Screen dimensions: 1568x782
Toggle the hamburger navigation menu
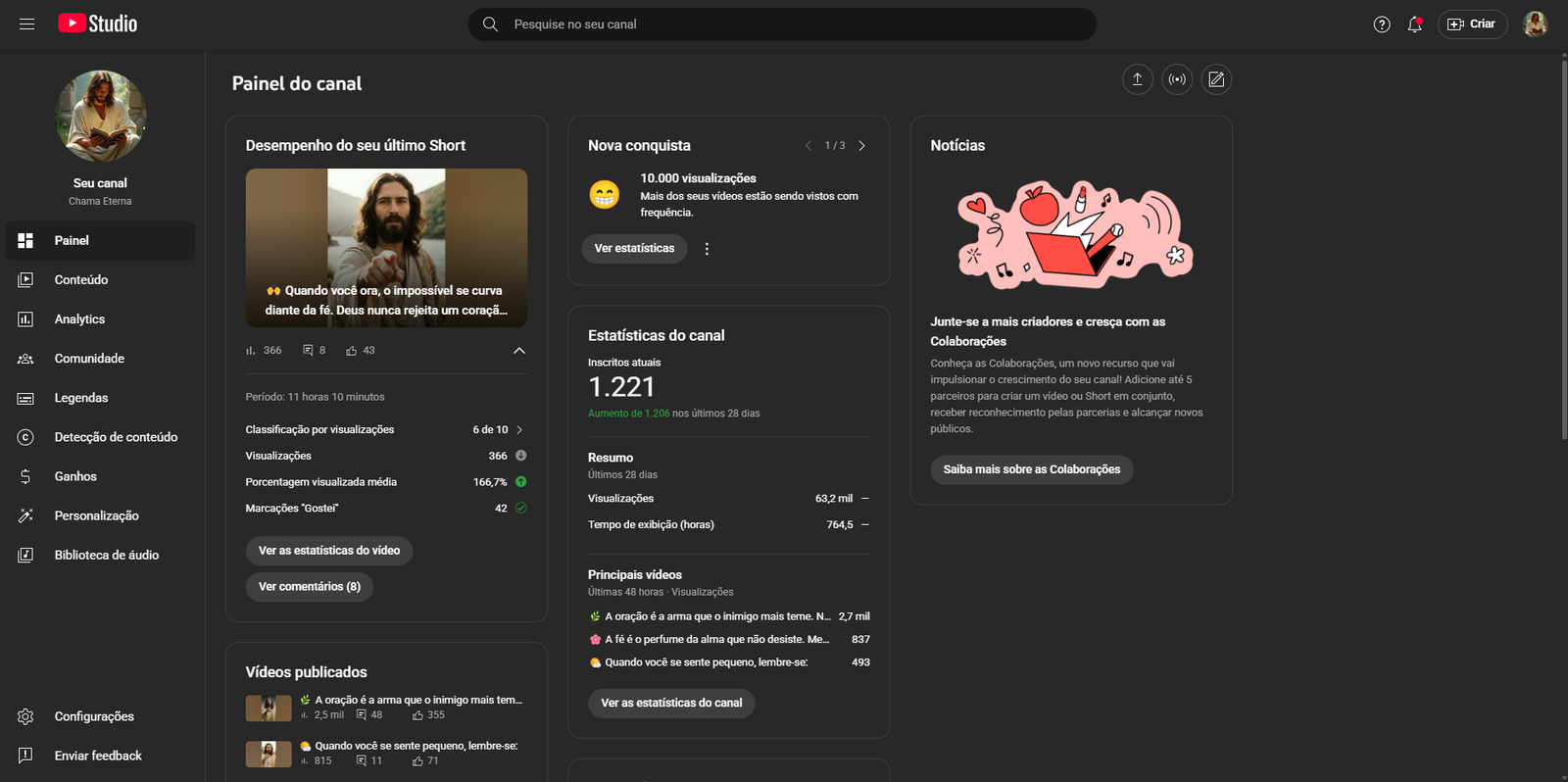26,24
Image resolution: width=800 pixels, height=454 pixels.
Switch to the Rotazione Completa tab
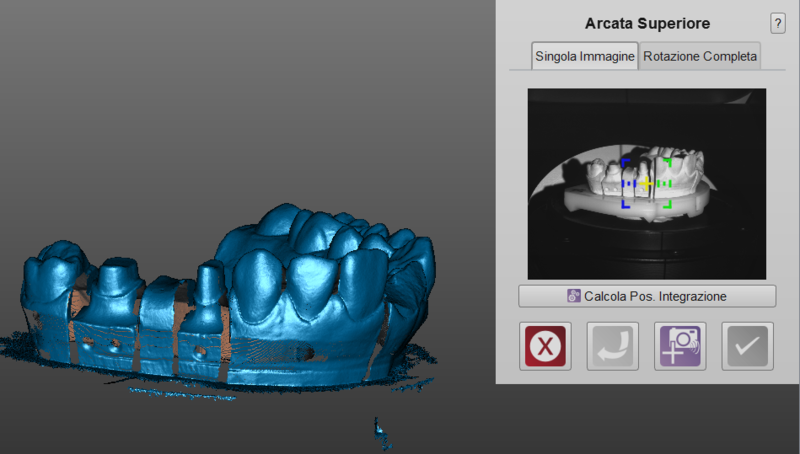(700, 56)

Exercise directions: Output the full material exactly as given, without its pictures.

Reply to the task:
Screen dimensions: 1568x782
Toggle the hamburger navigation menu
26,24
Image resolution: width=800 pixels, height=454 pixels.
Switch to the Rotazione Completa tab
(700, 56)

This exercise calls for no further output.